Associative array `update` and `require` should allow elaborate key creation
When an associative array has reference type keys, depending on circumstances, keys must be copied into the AA. The typical example is a T[string] where lookup can be performed with a const(char)[] but an added key must be an immutable(char)[] (aka. string).
Illustrative example inspired by dlang wc:
foreach (word; splitter(line))
{
if (auto count = word in dictionary)
*count += 1;
else
dictionary[word.idup] = 1;
}
The reason update cannot be used is because the key word used for lookup in the AA dictionary is invalid to add to the AA. It’s a char[] and will be overwritten in the next loop iteration, thus requiring double lookup, which update has been introduced to avoid.
Suggestion: Add an overload to update that has a key transformer parameter:
void update(K, V, X : K, T, C, U)(ref V[K] aa, X key, scope T transformer, scope C create, scope U update)
if (is(typeof(create()) : V)
&& is(typeof(transformer(key) == K))
&& (is(typeof(update(aa[K.init])) : V) || is(typeof(update(aa[K.init])) == void))
);
The == in the condition is intentional. The transformed key must have type K exactly.
The new code:
foreach (word; splitter(line))
{
dictionary.update(
word,
idup, // or word => word.idup
() => 1,
(ref int count) { count += 1; },
);
}
If key is not present, transform(key) must return an object that is equal to key. In debug mode, this should be asserted.
Is there some advantage over using
foreach (word; splitter(line))
{
dictionary.update(
word.idup,
() => 1,
(ref int count) { count += 1; },
);
}
like we already can? Though I'd personally rewrite this particular example like
foreach (word; splitter(line))
{
dictionary.require(word.idup, 0)++;
}
@Herringway
Is there some advantage over using [
dictionary.update(word.idup,…)]?
Yes, because word.idup allocates a new string, but if the key is already present, that doesn’t need to happen. Users shouldn’t have to pay for what they don’t use.

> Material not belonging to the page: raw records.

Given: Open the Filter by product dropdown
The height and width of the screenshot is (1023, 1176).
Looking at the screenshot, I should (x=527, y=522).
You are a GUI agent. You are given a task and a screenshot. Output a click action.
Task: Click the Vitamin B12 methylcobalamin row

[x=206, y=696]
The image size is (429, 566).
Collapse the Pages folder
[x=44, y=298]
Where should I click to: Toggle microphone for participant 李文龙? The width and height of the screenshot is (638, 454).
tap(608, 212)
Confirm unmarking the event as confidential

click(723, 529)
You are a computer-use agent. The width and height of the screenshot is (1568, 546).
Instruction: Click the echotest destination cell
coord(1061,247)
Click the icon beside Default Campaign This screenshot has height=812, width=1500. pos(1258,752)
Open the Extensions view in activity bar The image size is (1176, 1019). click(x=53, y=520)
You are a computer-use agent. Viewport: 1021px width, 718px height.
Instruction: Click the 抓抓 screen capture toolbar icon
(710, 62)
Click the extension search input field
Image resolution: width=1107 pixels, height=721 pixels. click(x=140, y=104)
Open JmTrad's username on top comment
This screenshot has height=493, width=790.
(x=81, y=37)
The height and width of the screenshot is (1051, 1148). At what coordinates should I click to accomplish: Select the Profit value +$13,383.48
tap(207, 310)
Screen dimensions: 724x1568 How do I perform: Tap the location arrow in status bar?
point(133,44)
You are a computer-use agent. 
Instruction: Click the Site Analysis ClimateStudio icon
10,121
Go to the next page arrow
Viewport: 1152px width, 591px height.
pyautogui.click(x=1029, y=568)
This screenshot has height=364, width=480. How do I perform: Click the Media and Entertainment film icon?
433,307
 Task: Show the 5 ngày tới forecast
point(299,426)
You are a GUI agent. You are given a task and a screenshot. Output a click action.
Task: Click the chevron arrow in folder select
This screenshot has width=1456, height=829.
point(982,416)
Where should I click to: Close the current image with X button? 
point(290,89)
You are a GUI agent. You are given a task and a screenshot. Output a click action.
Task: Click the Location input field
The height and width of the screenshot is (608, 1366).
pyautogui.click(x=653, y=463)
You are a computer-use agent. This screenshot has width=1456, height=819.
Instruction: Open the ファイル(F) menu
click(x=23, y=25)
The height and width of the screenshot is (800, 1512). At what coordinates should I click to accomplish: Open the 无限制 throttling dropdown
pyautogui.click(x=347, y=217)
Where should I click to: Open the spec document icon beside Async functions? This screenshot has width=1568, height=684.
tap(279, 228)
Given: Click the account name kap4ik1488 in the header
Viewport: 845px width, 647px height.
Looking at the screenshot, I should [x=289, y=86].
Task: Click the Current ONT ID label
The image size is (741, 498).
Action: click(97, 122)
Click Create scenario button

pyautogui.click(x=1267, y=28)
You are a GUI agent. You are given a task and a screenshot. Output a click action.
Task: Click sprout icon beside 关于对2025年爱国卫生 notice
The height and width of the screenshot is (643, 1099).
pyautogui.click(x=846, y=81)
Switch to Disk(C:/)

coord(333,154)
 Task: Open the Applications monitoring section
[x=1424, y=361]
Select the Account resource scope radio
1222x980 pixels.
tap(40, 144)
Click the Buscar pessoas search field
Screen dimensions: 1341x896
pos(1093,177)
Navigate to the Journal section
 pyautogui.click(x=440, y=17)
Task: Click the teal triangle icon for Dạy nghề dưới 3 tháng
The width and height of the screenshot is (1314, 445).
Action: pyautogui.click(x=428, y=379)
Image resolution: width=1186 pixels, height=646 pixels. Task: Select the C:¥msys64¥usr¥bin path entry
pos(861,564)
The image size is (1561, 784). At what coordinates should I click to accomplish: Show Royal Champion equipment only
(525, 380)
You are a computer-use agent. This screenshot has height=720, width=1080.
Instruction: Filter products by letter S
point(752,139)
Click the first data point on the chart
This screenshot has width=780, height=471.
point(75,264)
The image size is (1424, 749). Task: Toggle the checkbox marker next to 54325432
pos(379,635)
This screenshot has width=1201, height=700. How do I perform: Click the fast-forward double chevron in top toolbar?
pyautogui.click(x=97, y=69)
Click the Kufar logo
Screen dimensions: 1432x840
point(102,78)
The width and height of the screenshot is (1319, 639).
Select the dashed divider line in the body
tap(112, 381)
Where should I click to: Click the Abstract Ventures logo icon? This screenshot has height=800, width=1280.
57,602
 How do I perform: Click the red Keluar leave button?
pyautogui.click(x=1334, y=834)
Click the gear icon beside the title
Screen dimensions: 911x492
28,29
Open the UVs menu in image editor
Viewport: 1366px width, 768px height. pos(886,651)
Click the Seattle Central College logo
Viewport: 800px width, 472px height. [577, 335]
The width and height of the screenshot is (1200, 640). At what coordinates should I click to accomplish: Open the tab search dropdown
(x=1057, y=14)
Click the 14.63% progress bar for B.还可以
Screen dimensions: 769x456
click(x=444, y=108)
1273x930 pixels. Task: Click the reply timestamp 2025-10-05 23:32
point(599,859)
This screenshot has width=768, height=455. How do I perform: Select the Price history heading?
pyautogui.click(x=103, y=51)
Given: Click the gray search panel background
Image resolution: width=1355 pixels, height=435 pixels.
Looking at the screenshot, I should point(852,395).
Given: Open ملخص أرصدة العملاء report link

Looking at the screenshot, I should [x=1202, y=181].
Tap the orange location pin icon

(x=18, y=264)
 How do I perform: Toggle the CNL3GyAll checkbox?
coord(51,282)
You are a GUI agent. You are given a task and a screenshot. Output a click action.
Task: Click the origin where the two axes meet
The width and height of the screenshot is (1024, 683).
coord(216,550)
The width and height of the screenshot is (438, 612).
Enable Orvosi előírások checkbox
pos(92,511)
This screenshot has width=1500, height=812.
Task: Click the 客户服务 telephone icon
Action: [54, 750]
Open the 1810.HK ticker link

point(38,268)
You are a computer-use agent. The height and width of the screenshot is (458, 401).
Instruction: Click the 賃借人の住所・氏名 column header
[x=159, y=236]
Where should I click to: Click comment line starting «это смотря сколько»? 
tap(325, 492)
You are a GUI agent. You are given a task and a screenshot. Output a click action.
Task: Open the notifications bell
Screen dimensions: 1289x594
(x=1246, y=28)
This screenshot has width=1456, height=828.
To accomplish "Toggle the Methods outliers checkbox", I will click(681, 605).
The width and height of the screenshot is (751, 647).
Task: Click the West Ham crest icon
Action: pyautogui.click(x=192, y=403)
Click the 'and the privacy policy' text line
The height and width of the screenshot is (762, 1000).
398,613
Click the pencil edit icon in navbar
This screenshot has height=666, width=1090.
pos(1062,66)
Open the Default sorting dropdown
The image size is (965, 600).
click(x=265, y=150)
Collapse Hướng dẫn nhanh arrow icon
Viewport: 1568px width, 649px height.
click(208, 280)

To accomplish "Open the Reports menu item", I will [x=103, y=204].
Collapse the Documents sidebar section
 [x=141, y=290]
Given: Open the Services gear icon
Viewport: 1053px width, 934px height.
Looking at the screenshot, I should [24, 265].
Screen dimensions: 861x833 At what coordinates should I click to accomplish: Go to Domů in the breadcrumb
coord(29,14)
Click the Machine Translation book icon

The C++ STL has the same issue in its std::unordered_map. With C++20, if you provide a “transparent” equality and hash, you can use any compatible object for lookup, e.g. if you have a std::unordered_map<std::string, T, std::equal_to<>, my_string_hash>, you can use a std::string_view for lookup and it will only be converted into a std::string when a key is added.
D’s AAs are basically 5 years behind C++’s unordered_map.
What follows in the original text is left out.